Findings from this study should be considered in regard to further development of rehabilitation interventions and strategies. If this performance-based assessment is helpful in capturing how limitations affect task performance, then it may be useful to target these specific problematic skills in rehabilitation interventions. Moreover, interventions could be developed to further support the generalization of these skills to a variety of tasks. For example, teaching and training of processing skills such as "searches and locates" could be integrated into actual or new strategies for daily living skills. Findings from this study tend to support the importance of learning ability relative to functional capacity and real-world outcomes, such as the greater degree of residential independence in the community. Authors have suggested specific approaches that take into account the impact of these types of deficits on the design of procedures to enhance learning, such as errorless learning strategies and modeling (
41 ). Recently, learning potential has been recognized as contributing to the prediction of rehabilitation outcome (
42 ) and to work skills acquisition (
43 ).
One limitation of this study is the relatively high number of comparisons and tests, which creates an elevated risk of type I error. Our study was considered to be at the exploratory level; therefore, the analyses for which the significance level was relatively low may be best viewed as needing further exploration and research. At one of the sites, the occupational therapist conducted the cognitive and functional assessments with some participants because other evaluators were unavailable, because of room scheduling, or to accommodate participants' availability. However, the occupational therapist was aware of the potential risk of bias; also, the computerized cognitive assessment was thought to diminish the risk of bias because results were calculated by the computer program and were not known before the end of data collection. As for functional assessment, the PRPP system task analysis grid developed for this study was, therefore, especially useful to avoid bias.
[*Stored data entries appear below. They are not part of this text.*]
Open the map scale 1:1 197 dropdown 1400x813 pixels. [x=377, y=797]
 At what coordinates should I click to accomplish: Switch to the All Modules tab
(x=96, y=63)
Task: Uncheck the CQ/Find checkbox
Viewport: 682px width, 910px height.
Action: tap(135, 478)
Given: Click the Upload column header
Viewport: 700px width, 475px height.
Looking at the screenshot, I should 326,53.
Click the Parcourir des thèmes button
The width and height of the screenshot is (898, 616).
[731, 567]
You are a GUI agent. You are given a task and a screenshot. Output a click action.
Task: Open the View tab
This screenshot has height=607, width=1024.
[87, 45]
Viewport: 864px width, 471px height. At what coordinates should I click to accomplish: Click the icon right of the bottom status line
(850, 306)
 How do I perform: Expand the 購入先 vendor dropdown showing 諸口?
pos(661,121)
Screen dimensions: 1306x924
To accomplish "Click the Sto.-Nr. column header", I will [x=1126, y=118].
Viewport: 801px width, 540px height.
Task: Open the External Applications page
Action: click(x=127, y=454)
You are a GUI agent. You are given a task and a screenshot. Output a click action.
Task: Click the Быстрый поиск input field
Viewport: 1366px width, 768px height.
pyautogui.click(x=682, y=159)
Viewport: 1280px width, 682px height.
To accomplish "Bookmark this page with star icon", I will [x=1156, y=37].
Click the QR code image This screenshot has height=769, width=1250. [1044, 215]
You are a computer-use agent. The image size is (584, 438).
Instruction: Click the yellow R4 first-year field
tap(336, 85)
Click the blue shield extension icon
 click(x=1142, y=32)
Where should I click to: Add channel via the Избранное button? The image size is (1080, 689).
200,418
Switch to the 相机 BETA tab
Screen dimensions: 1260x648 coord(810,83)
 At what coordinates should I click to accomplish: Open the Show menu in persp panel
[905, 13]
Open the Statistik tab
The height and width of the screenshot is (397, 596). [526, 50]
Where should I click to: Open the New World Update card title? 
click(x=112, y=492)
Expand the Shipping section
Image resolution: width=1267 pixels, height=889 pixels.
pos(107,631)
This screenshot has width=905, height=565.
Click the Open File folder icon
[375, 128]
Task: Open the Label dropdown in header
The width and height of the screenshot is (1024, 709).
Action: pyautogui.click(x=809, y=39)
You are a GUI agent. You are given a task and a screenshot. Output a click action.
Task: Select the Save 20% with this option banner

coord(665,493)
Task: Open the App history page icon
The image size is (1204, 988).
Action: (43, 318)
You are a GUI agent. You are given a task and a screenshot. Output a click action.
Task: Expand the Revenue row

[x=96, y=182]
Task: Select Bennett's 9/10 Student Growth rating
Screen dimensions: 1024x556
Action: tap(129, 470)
Not surprisingly, the classification into high and low efficiency according to the PRPP system scores did not perfectly discriminate between persons who lived dependently versus independently. Although performance efficiency in meal preparation was helpful to differentiate the level of housing independence of the participants, obviously more daily tasks should be assessed before determining the need for supervision and the level of within-community functioning of persons with schizophrenia. Also, different types of supervision are offered by health services organizations, therefore enabling more dependent persons to live on their own. Other problems, such as substance abuse, nonadherence to treatment, and absence of family members or social network, may be reasons for requiring a more structured environment.